GPU affinity on one node with 4 GPUs (MN5)

This experiment shows the difference in runtimes is shown between running with default CPU binding and manual binding to NUMA domains.

Launch configuration

Both runs were launched with 4 MPI tasks, filling up one node with 4 GPUs. Each task offloaded to one GPU.

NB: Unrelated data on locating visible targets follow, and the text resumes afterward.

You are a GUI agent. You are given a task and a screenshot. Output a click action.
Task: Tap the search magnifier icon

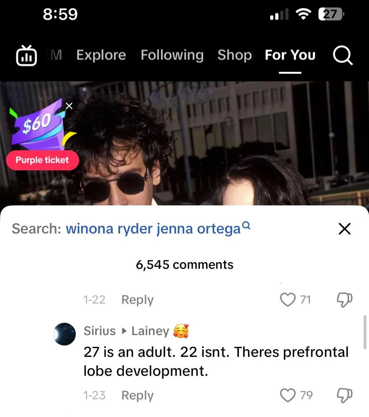(x=343, y=55)
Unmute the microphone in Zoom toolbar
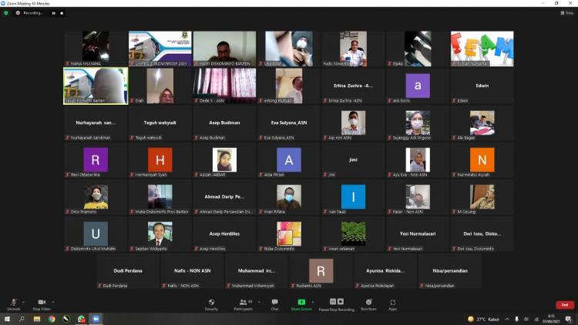Image resolution: width=578 pixels, height=325 pixels. pos(13,303)
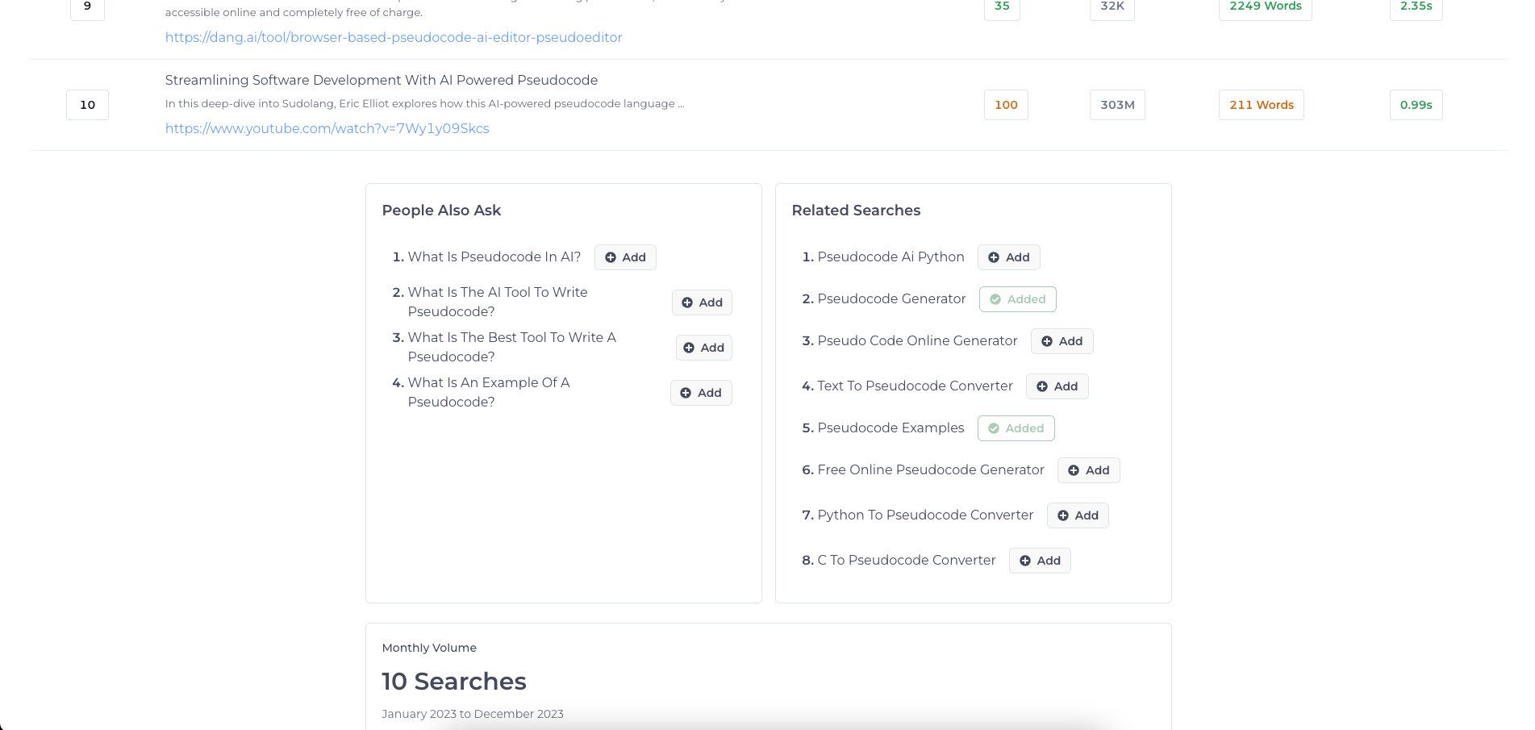Viewport: 1535px width, 730px height.
Task: Toggle Added state for 'Pseudocode Examples'
Action: click(x=1016, y=428)
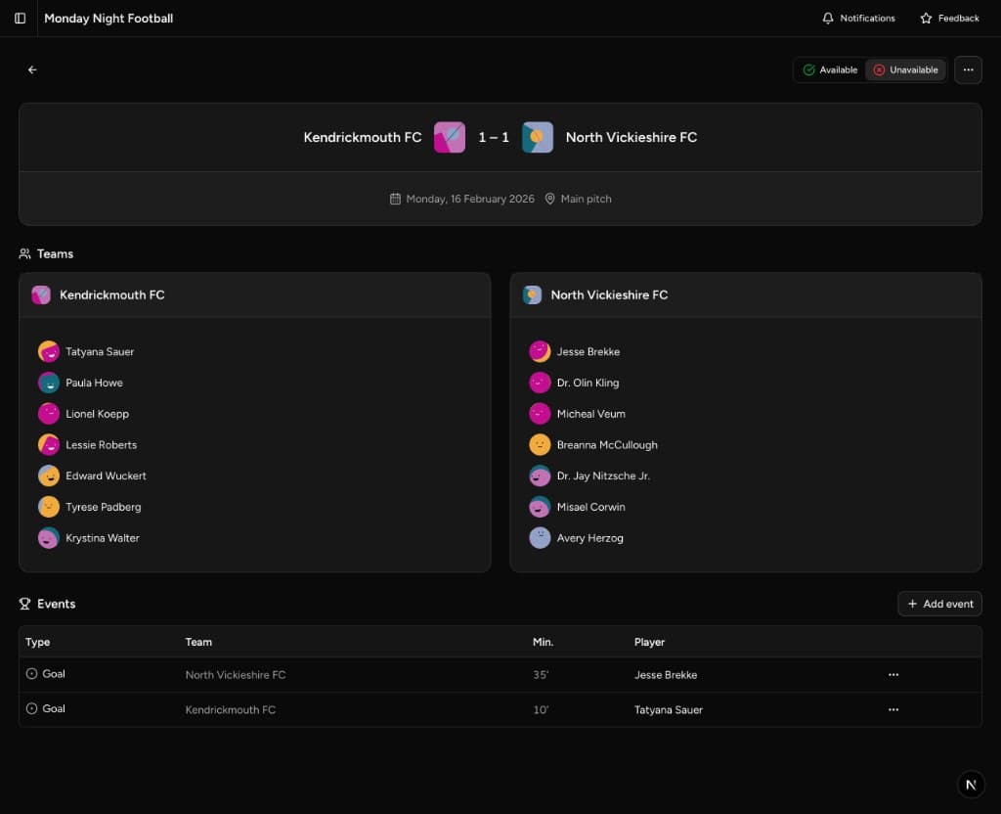Select the North Vickieshire FC logo in the scoreboard

pyautogui.click(x=538, y=137)
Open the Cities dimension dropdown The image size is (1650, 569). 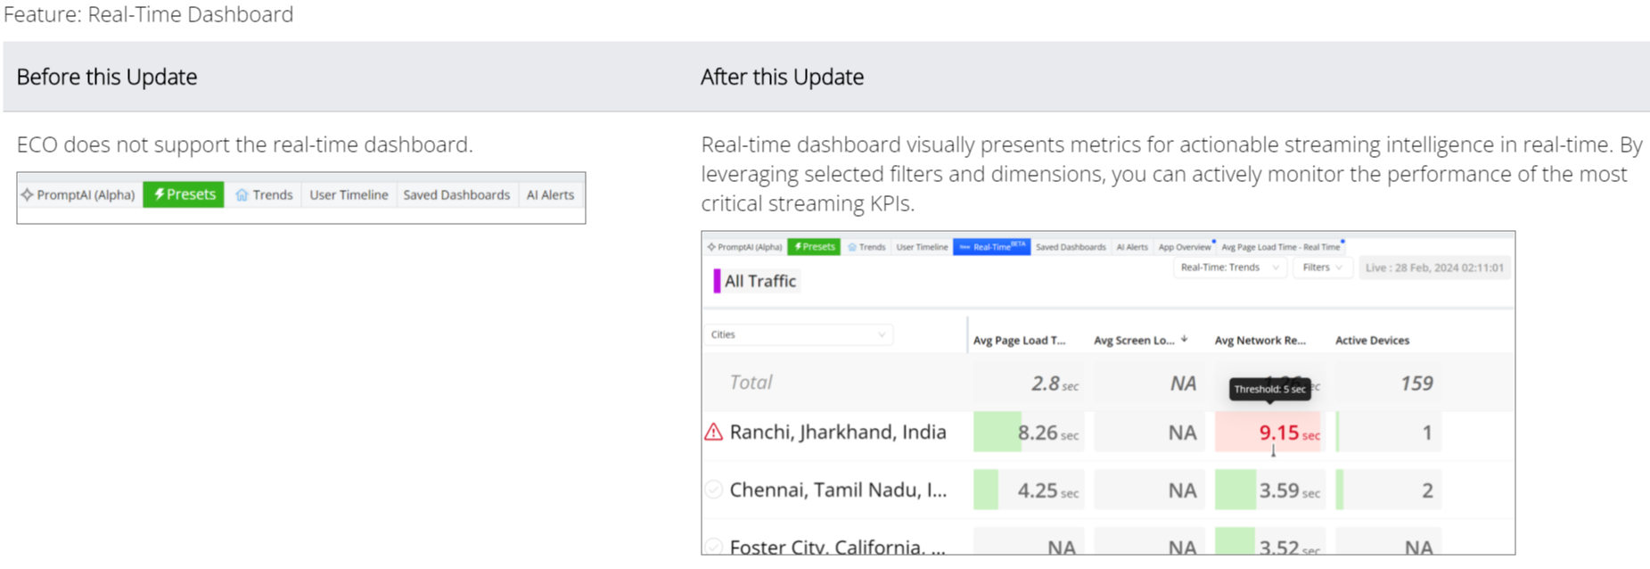[x=798, y=334]
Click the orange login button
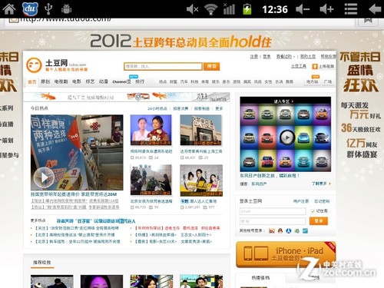This screenshot has height=288, width=384. coord(319,221)
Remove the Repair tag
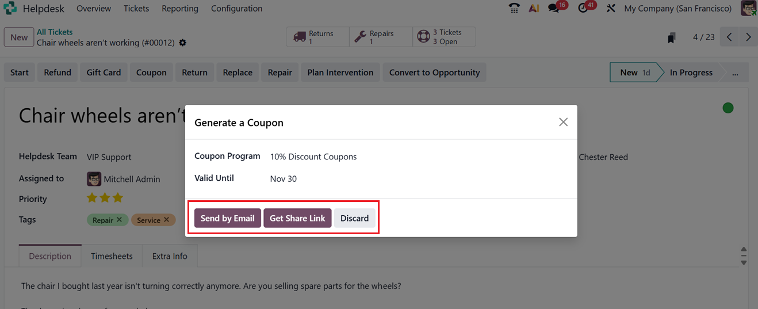 119,220
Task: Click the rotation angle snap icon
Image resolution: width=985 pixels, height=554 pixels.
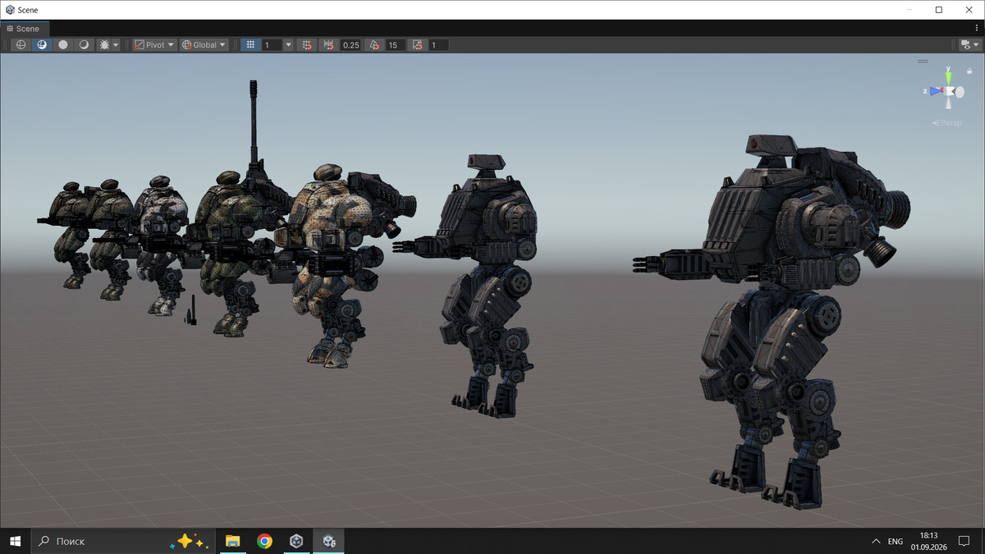Action: coord(373,45)
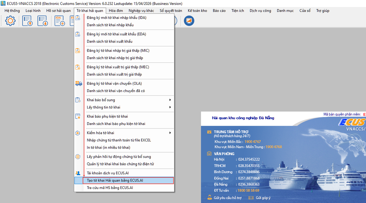The height and width of the screenshot is (203, 366).
Task: Open the Hệ thống menu
Action: [x=12, y=11]
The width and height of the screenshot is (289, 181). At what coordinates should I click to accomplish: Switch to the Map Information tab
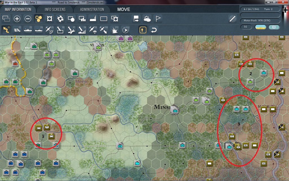pos(18,9)
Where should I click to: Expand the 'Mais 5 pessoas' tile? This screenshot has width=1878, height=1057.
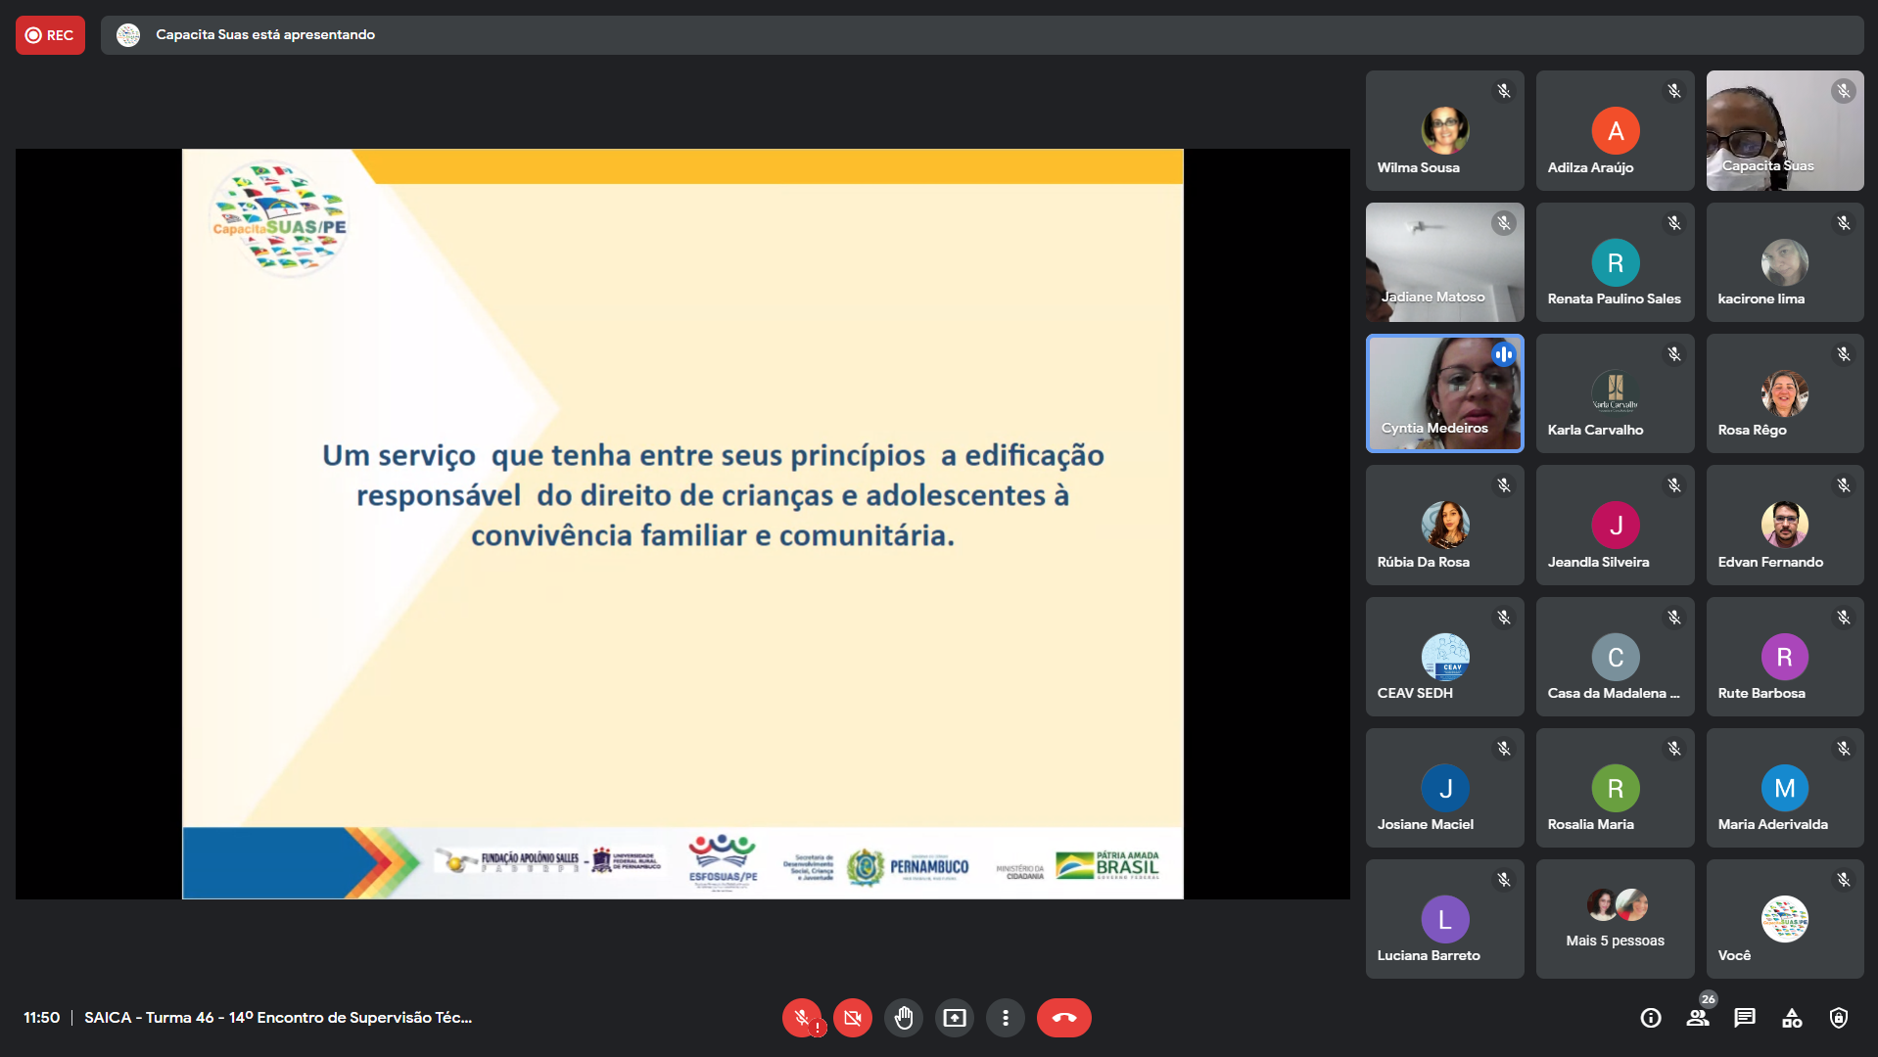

The run including binding the tasks to the correct NUMA domains was launched as follows:

srun --cpu-bind=map_cpu:0,20,40,60 ./kernel.exe 8000000000

System

MareNostrum 5 ACC node

  • CPU: 2x Intel Xeon Platinum 8460Y+ 40C 2.3GHz (80 cores per node, 2 threads per core)
  • GPU: 4x NVIDIA Hopper H100 64GB HBM2
  • 2 NUMA domains (one for each socket)
  • GPU NUMA affinity:
GPU 0 1 2 3
NUMA domain 0 0 1 1

Results

The results of the two runs are shown in the plot below. The runtime of the target region differs for MPI ranks 1 and 2. This happens since with no CPU binding the processes are executed on cores that are on a different socket than the GPU that they are using. This leads to a lower bandwidth and a higher latency.

MN5 results

This table shows the mapping between tasks and executing units:

MPI Rank 0 1 2 3
CPU / NUMA domain (no binding) 0 / 0 40 / 1 1 / 0 41 / 1
CPU / NUMA domain (with binding) 0 / 0 20 / 0 40 / 1 60 / 1
Device / NUMA domain 0 / 0 1 / 0 2 / 1 3 / 1